A l’instar de Kaprow, le réinventeur coordinateur peut présenter et ce qu’est un happening et ce qui va être réinventé. Zach Rockhill enseignant à la « Cooper Union School » de New York fait part de ses réflexions avant la réinvention de Fluids le 10 novembre 2007 à l’angle de la 7ème et 4ème avenues, dans le cadre de l’évènement « Performa 07 ». Il se demandât notamment quelle était sa place au regard de celle de l’artiste ? Est-ce qu’il se substituait à lui ? Ne faisait-il que l’imiter ? Faisait-il une copie ou une production originale ? Il avait choisi de ne pas préparer l’équipe, au risque de l’échec.
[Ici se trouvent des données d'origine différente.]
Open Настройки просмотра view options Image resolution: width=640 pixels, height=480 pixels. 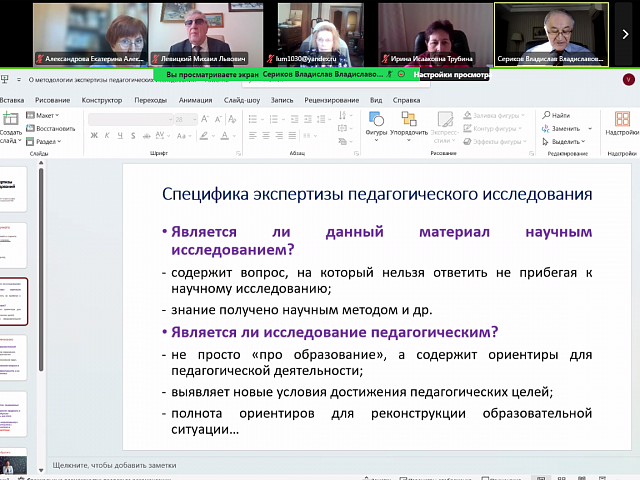pos(452,74)
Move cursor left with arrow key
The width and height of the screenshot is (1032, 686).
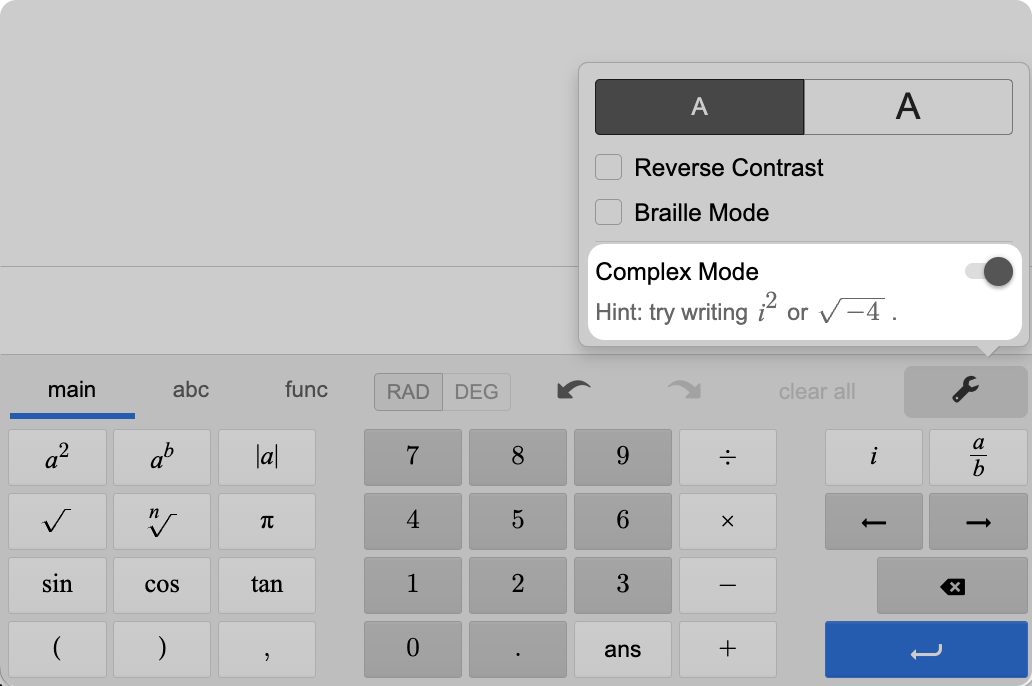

La construction de Fluids n’est d’ailleurs pas chose aisée. Un bon timing s’impose entre les participants pris dans des tâches diverses : livrer la glace, porter les blocs de glace, poser les blocs de façon à élever les murs, lisser, etc. Les participants, en faisant, prennent conscience qu’ils s’engagent dans une activité qui a une finalité mais qui est également ouverte aux inconnues comme la durée ou la gestion des problèmes de faisabilité due à la chaleur . En faisant Zach Rockhill a compris que ce qui motivait « sa » réinvention était de « se lancer » et que le matériau principal était, si l’on peut dire, l’énergie investie dans la réalisation.
L’intention du réinventeur peut être de rendre compte de la dimension historique de Fluids, de sa place dans l’histoire de l’art contemporain, de ses résonnances avec les démarches de l’art minimal et les formes de l’art conceptuel. A Bâle en 2005, les participants réalisèrent Fluids parfaitement rectiligne et lisse, faisant apparaitre une sculpture minimale et éphémère dans l’espace public. Le 10 février 2008 au Cortile Minore de Palazzo Ducale à la villa Croce de Gênes, la taille et la forme du volume de glace dépendait du dessin rectiligne propre au pavement ancien du cortile ; la sculpture à l’instar de certaines œuvres minimalistes dépendait du lieu de présentation. Ici, la sculpture de glace était de dimension réduite, elle pouvait être embrassée d’un seul regard ou encore enjambée sans difficultés. L’art minimal était en vogue en 1967 aux Etats-Unis ainsi que certaines formes conceptuelles usant de la matière solide et liquide, d’éléments naturels et éphémères. Par exemple Hans Haacke, dans ses œuvres des années 1960, s’intéressait aux interactions entre les systèmes physiques et biologiques, entre les plantes et l’eau ou l’air comme « condensation cube » 1965-66.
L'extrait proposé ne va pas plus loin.